__FRAGMENT TEKSTU__.
____________
Smartfon z elastycznym ekranem, flagowiec o poczwórnym aparacie głównym i 10-krotny bezstratny zoom. Takie plany na 2019 rok ma Huawei. Wystarczy, by zostać numerem jeden na rynku smartfonów?
Huawei wraz z modelem Mate 20 Pro pokazało, że ma wszystko co konieczne do rządzenia na mobilnym rynku. To jednak jedynie preludium do tego, co Chińczycy pokażą w 2019 roku. Smartfon z poczwórnym aparatem głównym, 10-krotny zoom optyczny i telefon ze składanym ekranem to główne smaczki w ich planie.
Akurat w tym aspekcie mobilnego rynku Huawei dał się wyprzedzić Samsungowi. Model Galaxy A9 posiada już bowiem aparat główny o czterech obiektywach – Huawei ma zaoferować podobny, ale oferujący jednocześnie lepszą jakość zdjęć. Pomóc ma w tym też nowy procesor, który zapewne trafi do Huawei P30 – Kirin 990.
____________
__REKORDY DANYCH__.
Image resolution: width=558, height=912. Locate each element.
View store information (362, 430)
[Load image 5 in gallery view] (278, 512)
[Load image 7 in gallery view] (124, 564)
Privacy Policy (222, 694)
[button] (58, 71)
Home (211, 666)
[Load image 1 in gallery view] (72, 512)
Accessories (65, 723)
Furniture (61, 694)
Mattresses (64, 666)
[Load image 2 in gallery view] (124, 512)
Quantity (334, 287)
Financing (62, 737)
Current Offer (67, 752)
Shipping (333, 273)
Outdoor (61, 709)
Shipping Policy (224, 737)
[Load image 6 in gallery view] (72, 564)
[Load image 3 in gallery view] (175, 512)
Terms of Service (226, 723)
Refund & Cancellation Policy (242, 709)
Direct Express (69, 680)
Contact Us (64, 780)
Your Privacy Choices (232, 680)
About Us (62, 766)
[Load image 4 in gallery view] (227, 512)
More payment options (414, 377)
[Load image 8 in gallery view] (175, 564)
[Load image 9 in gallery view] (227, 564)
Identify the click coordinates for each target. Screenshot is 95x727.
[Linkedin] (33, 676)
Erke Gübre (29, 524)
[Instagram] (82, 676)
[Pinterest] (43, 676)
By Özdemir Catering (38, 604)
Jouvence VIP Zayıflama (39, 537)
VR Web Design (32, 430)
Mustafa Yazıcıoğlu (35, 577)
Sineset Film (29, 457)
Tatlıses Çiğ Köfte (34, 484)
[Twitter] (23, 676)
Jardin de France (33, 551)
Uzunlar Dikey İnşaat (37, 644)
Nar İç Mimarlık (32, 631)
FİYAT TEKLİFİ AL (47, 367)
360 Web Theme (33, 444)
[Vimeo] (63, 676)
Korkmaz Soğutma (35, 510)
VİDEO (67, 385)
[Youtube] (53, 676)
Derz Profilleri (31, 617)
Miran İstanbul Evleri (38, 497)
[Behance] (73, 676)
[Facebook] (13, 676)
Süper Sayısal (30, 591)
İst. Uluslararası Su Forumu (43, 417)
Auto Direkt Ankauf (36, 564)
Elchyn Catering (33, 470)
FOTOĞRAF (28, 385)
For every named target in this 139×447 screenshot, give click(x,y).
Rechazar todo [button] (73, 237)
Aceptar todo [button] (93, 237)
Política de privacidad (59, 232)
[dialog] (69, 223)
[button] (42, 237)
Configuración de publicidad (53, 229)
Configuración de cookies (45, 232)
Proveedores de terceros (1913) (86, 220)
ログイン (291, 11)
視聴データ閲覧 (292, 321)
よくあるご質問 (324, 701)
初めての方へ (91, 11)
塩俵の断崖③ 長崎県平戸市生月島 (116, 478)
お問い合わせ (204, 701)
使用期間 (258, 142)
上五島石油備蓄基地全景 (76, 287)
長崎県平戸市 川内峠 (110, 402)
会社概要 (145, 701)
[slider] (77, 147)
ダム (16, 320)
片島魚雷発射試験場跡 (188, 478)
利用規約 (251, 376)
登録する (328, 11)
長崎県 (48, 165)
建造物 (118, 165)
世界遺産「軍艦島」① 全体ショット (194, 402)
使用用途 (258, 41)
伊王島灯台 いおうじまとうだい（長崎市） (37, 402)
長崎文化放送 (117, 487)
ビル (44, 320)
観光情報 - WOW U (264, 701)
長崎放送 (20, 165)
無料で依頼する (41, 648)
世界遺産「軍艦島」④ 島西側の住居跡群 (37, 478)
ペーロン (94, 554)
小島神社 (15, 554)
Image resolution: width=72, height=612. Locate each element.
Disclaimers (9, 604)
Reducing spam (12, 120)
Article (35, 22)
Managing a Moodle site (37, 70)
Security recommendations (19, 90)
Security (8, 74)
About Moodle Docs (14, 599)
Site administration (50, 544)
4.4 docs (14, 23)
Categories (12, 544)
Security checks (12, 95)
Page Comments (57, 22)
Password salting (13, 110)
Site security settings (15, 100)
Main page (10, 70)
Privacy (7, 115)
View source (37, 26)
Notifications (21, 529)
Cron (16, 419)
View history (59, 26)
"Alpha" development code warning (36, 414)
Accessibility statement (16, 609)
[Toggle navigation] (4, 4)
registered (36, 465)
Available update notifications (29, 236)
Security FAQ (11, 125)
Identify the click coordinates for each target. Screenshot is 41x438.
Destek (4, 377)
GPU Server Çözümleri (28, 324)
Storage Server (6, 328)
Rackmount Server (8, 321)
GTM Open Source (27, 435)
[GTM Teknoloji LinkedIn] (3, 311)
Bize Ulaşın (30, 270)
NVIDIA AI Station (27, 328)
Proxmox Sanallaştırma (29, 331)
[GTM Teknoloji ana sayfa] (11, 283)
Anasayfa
____________
__LISTA ZADAŃ__.
1. Jaki procesor według fragmentu o planach Huaweia zapewne trafi do Huawei P30?
2. Dopisz dalszy ciąg fragmentu o planach Huaweia na 2019 rok, zaczynając po zdaniu kończącym się słowami „Kirin 990”.
Rekordy nie są tu potrzebne.

__ODPOWIEDZI__.
1. Kirin 990.

2.
Specyfikacja miałaby obejmować zapewne obiektyw główny, teleobiektyw, obiektyw szerokokątny oraz…no właśnie, co? Wykrywanie głębi czy może tryumfalny powrót obiektywu monochromatycznego? Możliwością są również obiektywy o różnych wartościach przysłony, ale póki co to raczej domysły.
Na rynku mamy już smartfon, które oferują dwukrotny, trzykrotny oraz pięciokrotny teoretycznie bezstratny zoom. Huawei twierdzi, że to za mało i ma w planach wydanie smartfona z najwyższej półki, który zaoferuje aż 10-krotne bezstratne zbliżenie.
Z wypowiedzi jednego z przedstawicieli Huawei w Europie nie wynika jasno, czy chodzi tutaj o zoom optyczny, czy może hybrydowy. Jedno jest pewne, w przekazie marketingowym będzie to wyglądać wspaniale – o ile konkurencja nie ubiegnie chińskiego producenta.
Największą niewiadomą pozostaje do tej pory to, jak Huawei zamierza odpowiedzieć na składany smartfon od Samsunga – bo o tym, że odpowiedzieć zamierza chyba przekonywać nikogo nie trzeba. Póki co wiemy jedynie, że będzie on wyposażony w technologię 5G i zadebiutuje w pierwszej połowie 2019 roku.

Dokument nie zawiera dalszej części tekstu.